> _Work to complete_
Each entry below should be printed exactly, with every image left out.

> _Exercise input_
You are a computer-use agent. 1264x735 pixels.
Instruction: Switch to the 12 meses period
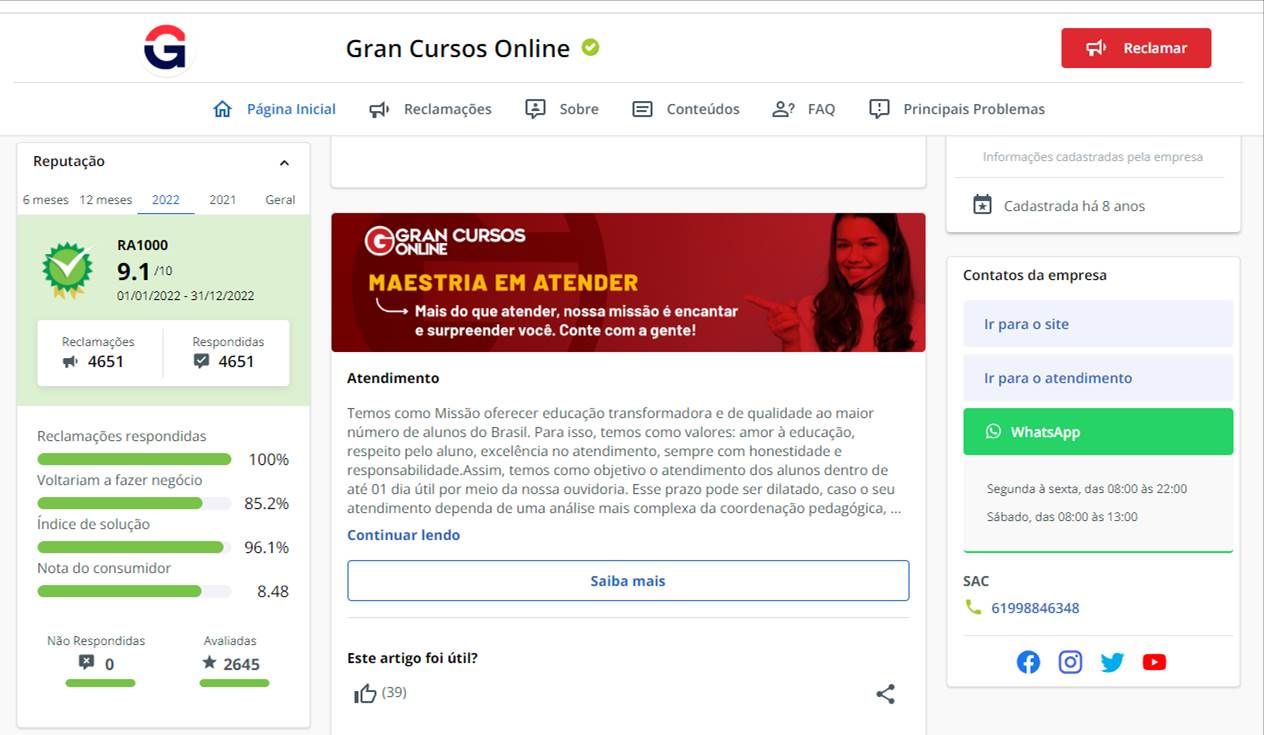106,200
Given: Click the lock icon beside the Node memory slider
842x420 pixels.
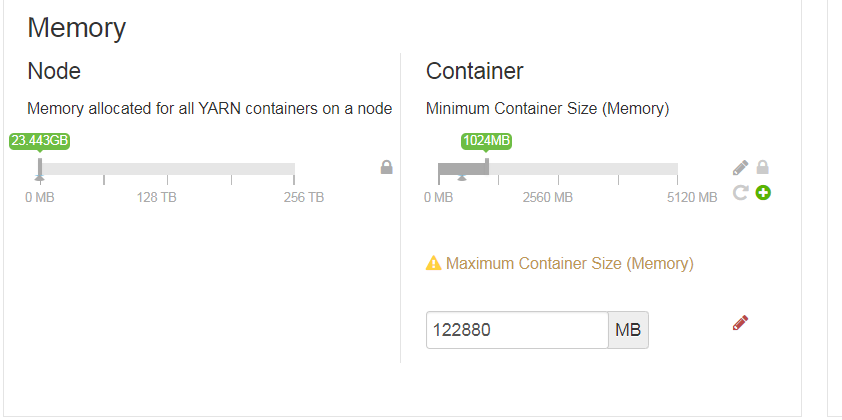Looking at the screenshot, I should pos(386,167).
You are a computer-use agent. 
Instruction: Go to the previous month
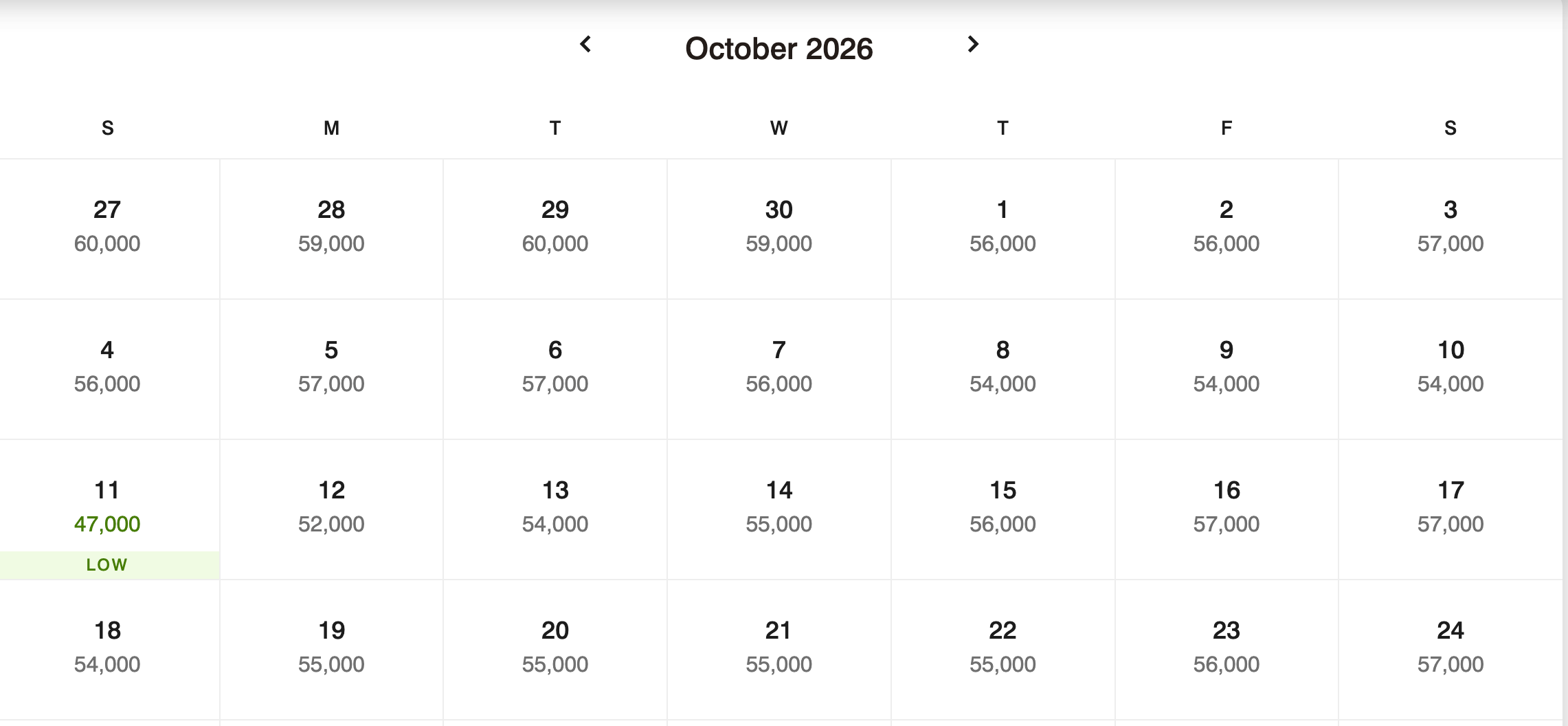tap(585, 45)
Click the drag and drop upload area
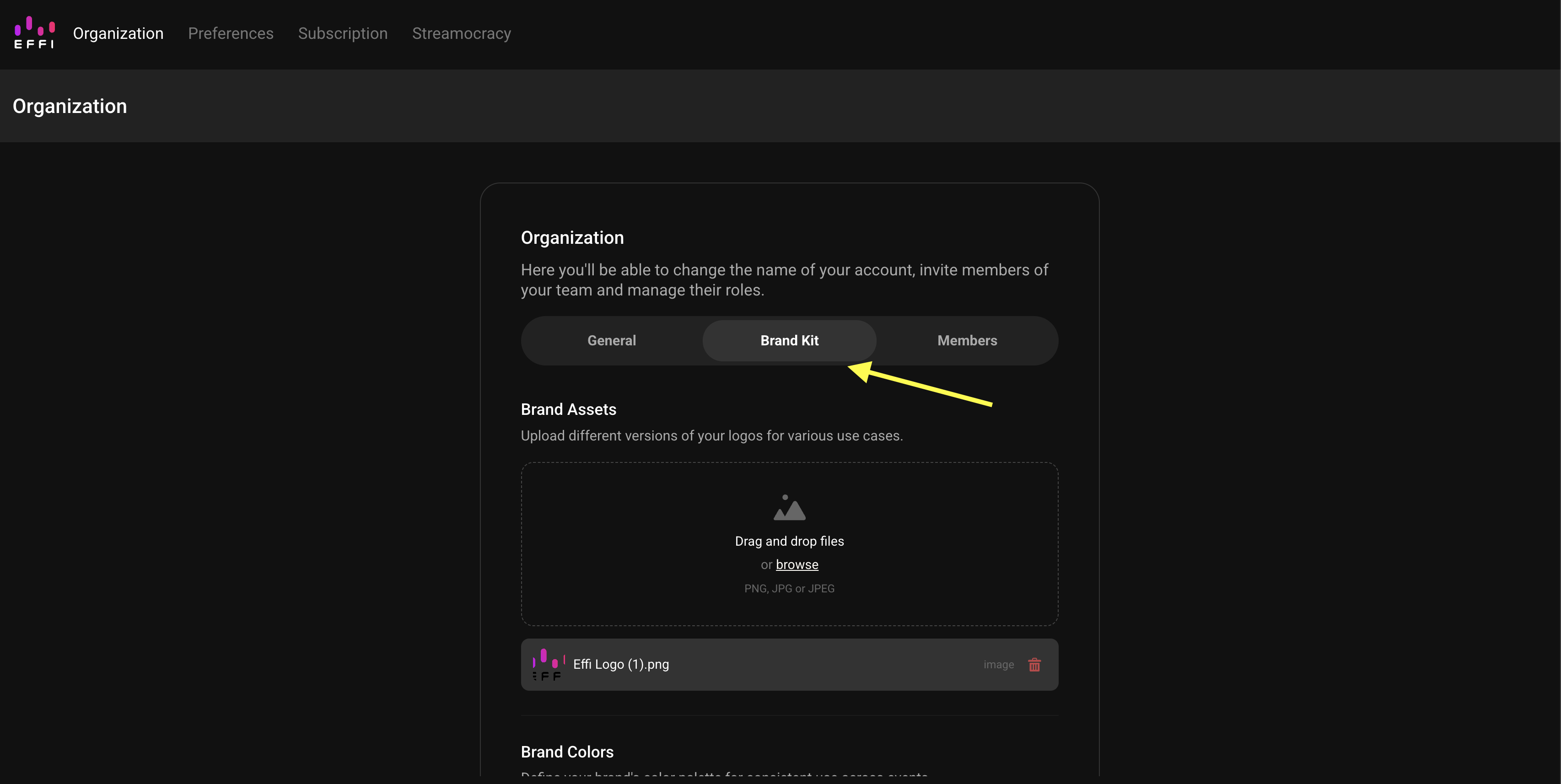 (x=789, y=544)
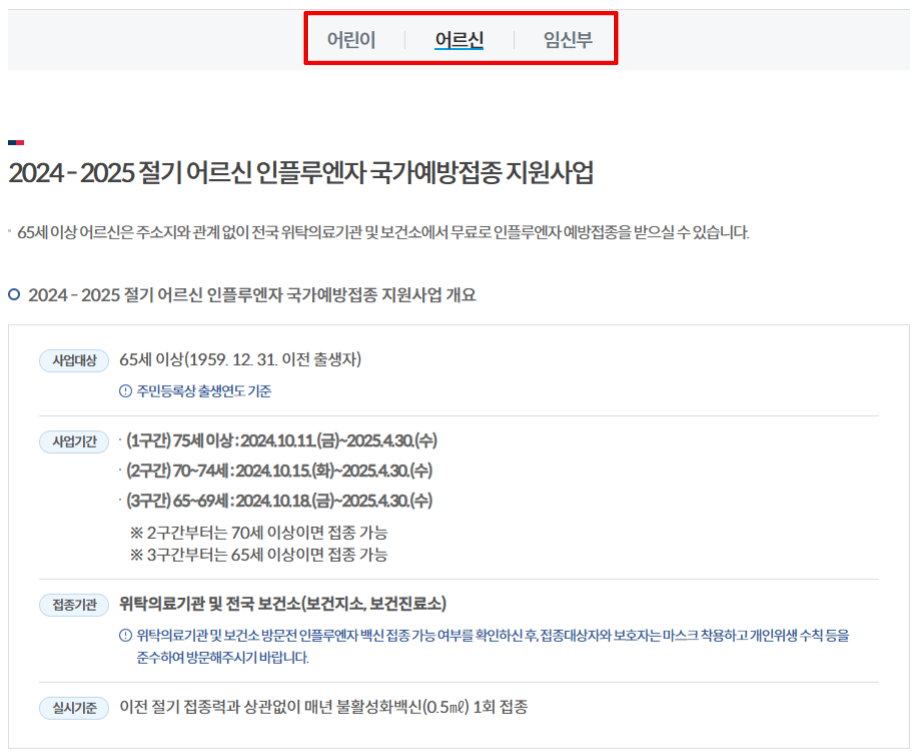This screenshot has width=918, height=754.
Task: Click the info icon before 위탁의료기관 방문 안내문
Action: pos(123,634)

> _Answer box_
You are a computer-use agent. 1264x735 pixels.
Instruction: Switch to the 12 meses period
106,200
Given: Click the lock icon beside the Node memory slider
842x420 pixels.
Looking at the screenshot, I should pos(386,167).
You are a computer-use agent. 
Instruction: Go to the previous month
tap(585, 45)
Click the drag and drop upload area
 (x=789, y=544)
This screenshot has width=918, height=754.
Task: Click the info icon before 위탁의료기관 방문 안내문
Action: pos(123,634)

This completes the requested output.